I know a lot of creative people, good writerly people. People who have whole worlds in their heads. They’re great to spend time with. It takes some doing but after a while these people will open up and tell me about their fantastic ideas and intriguing plots. They will speak about amazing characters and captivating scenarios; all really solid stuff. Maybe it’s for a story; maybe it’s for a screenplay or a video game. Whatever it is, it all sounds so exciting that I can’t help but jump up and tell them:
But time after heartbreaking time, I hear “Nah. It’s been done before.” And just like that, the ideas, the plots, the characters, the scenarios...they are put on the dustiest shelf in the saddest bookstore: The Shop of Unwritten Tales.
I hate that shop. I have a few items in there myself.
There was a time when I wanted to be a comic book artist. Not just any artist, but a manga artist. I loved Japanese comics so naturally I wanted to emulate them. But this wasn’t just me being a new fan of a budding medium. No. I had an edge. I could draw passably well in the manga style but I had a brilliant idea that would make up for my lack of real talent.
It would take place in the near future, when virtual reality was a thing and everyone played the hottest MMORPG. It was called neXus, you know, with a big stylized X and it...

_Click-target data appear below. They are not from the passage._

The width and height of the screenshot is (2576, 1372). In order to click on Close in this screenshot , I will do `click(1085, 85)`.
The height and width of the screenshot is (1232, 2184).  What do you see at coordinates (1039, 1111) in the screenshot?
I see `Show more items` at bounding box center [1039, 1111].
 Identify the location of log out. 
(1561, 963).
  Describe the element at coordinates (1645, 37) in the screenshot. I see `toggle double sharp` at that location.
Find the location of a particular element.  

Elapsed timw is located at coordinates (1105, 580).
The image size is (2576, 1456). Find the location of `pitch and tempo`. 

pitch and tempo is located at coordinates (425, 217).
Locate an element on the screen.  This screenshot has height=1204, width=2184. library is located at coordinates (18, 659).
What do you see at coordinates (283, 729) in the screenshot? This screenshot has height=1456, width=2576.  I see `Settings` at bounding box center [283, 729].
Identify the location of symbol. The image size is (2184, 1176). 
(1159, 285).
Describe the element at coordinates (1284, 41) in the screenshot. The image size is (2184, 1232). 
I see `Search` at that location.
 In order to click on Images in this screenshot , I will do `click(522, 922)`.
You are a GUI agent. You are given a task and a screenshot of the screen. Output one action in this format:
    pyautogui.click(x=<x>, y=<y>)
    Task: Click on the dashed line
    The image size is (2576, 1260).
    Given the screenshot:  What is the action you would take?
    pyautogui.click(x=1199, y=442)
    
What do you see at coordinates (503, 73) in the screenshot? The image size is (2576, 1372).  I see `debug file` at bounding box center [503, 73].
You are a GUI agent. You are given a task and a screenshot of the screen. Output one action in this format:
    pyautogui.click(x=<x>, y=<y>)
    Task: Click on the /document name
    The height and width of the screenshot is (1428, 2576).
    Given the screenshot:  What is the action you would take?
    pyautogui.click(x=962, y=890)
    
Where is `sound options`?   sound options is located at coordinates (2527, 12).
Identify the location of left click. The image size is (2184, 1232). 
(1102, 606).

Guys, this was going to be rad.
The game was real. At least it was when the players got trapped inside.
I drew out all the characters, concocted backstories, designed a whole world. I invented a class system for the video game world and skills and bosses and I was so damn excited. When the scene was in the real world, it would be drawn in a Western style but in the video game, it would be in my beloved manga style. I could smell the success already.
Later, I visited the mall to get some manga. I was browsing their new titles when one immediately caught my eye. It has such a weird name. When I read the back, though, I immediately despaired.
It was .hack and it was about MMO’s of the future. And in that story the game got real.
My idea had already been done! And was already a manga with multiple volumes, an anime and even a video game series! Sure there were a few minor differences but no one would want to buy something that was so similar to an already existing, successful franchise. I tried not to cry there in the bookstore.
I gave up on neXus.
Over a decade later, I was searching for some new anime because old hobbies die hard. It didn’t take me long to run into the name Sword Art Online. It seemed to be the hottest new anime. Everyone was raving about it. The story, the action...you could start an army with the number of people cosplaying the main character alone.
And it was about players getting trapped in an MMO.
I remembered my own little idea, shut down so quickly with the discovery of something similar. Surely the creators of Sword Art Online knew about .hack. How could they not? But it had not stopped them from making their own wildly popular series.
When I was working on Vessels, it happened again. I was watching a movie where there was this totally cool, kickass monster that was damn near identical to what is central to my own story.
I remembered neXus and I took heart. I’m not giving up and I’m not writing the monster out of the story. So what if the creature has been done before? I’m going to take the idea, twist it, refine it, chokeslam it and make it my own.
Does your own novel have elves and magic swords? Tolkien already did it so why should you bother?
Because it didn’t stop the Shannara series from being made. (Or loads of other series; let’s be real here).
Does your campaign setting involve an omnipresent corporate culture and cybernetics?
Better not do it since Cyberpunk 2020 did it. Oh wait, hi there, Shadowrun.
Don’t let the existence of a similar concept trouble you. Check it out, study it, strengthen your own idea and then keep going. You actually have to make something first before you can be accused of ripping something off. And I’d rather be a poser than someone who never tried.